The contrast could not have been more stark. In England, the movie outperformed its predecessor and was nominated for three BAFTA awards (including Best Picture and Best Supporting Actor for Grant). In America, Paddington 2 finished seventh on its opening weekend and only making a paltry $40 million. As for love from the Academy? Nothing. Zero. Zilch. Paddington 2 may have been filling audiences with hope, but when it came to the Oscars, its shutout was proof that Christ died in vain.
But maybe this is how it was supposed to be. Citizen Kane only one one Oscar (for Mankiewicz’s screenplay), losing Best Picture to How Green Was My Valley, a film with a title where if it was released today, it surely could only be found on pornographic sites on the dark web. And Citizen Kane was also a box office flop, mostly because theaters were afraid to show the film out of concern that the film’s subject, William Randolph Hearst, would sue the living shit out of them. Maybe if Hearst were more like Paddington Bear, he wouldn’t have needed the memory of that stupid sled.

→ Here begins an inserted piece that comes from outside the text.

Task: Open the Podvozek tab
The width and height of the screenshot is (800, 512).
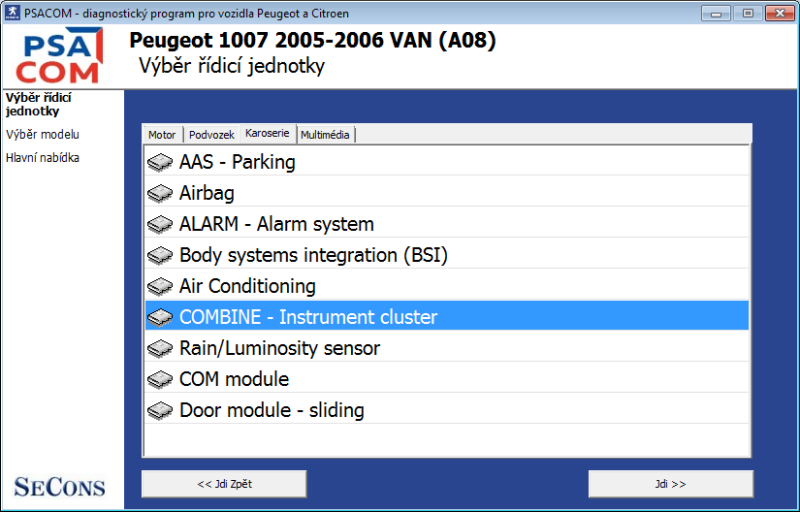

This is where Kane and P2: The Deuce have found common ground: both films are artistic and special works that could not find a following in their initial runs and only have people finding their beauty and wonder after their theatrical releases. However, there is one difference: as many, MANY people have pointed out to me, production has already started on Paddington 3. Have you ever heard of anyone trying to make a Citizen Kane 2? You have not.
Checkmate, Welles. Enjoy the silver medal… maybe with a marmalade sandwich.